The number of potential uses for Bitcoin keeps on rising, as a Swiss church has announced its intention to accept donations in Bitcoin.
Local media has featured interviews with Nicolas Legler, spokesperson for Zurich’s ICF Church, who has put his faith in the high flying cryptocurrency amid widespread fears that the commodity’s meteoric rise bears all the hallmarks of a bubble.
Previously a relative novelty, the online currency which uses blockchain to share digital information without it being copied had for years been used primarily by tech enthusiasts, national governments and people who value its ability to pay anonymously. However, since early 2017 the currency has experienced a massive spike in its value – rising to as much as $13,000 a coin before dropping back to $12,000 amid a period of instability.
The rise of Bitcoin has continued from strength to strength as it becomes more accepted as a real, tradable asset by banks and fiscal authorities, competing against global commodities heavyweights like oil, gold and the US dollar.
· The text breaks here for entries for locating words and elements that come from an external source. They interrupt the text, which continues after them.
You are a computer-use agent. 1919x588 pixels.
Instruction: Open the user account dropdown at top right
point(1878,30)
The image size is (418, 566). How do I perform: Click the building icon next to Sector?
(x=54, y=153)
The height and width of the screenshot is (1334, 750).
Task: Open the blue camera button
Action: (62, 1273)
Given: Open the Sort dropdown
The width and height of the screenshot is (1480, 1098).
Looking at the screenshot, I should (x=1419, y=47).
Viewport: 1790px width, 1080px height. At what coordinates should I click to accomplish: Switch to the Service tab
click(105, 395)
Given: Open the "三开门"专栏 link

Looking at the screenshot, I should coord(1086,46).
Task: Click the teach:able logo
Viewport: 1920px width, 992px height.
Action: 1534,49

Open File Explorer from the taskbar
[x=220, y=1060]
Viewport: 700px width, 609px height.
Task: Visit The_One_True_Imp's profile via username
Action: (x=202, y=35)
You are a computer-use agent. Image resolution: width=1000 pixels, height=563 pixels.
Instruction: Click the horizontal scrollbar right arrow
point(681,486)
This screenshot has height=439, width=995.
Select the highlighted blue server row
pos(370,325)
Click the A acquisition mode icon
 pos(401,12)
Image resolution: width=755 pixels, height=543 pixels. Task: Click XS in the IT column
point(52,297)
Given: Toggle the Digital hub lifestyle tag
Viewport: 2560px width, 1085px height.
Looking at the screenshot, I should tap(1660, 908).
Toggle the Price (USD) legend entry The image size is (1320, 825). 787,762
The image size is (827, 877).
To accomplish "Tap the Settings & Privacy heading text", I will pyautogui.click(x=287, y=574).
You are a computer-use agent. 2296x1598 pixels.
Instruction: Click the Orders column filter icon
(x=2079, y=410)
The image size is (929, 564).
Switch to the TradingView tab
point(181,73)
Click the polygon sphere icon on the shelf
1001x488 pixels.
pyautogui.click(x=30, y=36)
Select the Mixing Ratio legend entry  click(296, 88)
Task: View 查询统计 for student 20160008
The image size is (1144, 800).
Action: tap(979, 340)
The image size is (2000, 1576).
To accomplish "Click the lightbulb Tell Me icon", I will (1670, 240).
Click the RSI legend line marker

With more acceptance among the financial community, the more its value grows, as it becomes clear that it is here to stay on the markets – with several imitators attempting to cash in on the crypto gold rush.
Nicholas Legler said: “Digital currencies and the blockchain technology will change our daily lives more and more in the next years… cryptocurrencies will be implemented, be it Bitcoin or other currencies controlled by the State. We are convinced that this technology will soon belong to our daily lives.”
This news is yet more Bitcoin-related gossip coming from Switzerland, as it looks to become a world cryptocurrency trading hotspot by adopting friendly fiscal policies. Swiss cities have been exploring the possibility of accepting payment in Bitcoin, while a Chinese Bitcoin ‘mining’ firm is opening a branch in the nation.
The Evangelical church promotes itself as an adopter of modern technology and has the option to buy books, podcasts merchandise and online courses, as well as to make donations via its shop. This contributes the majority of the church’s income.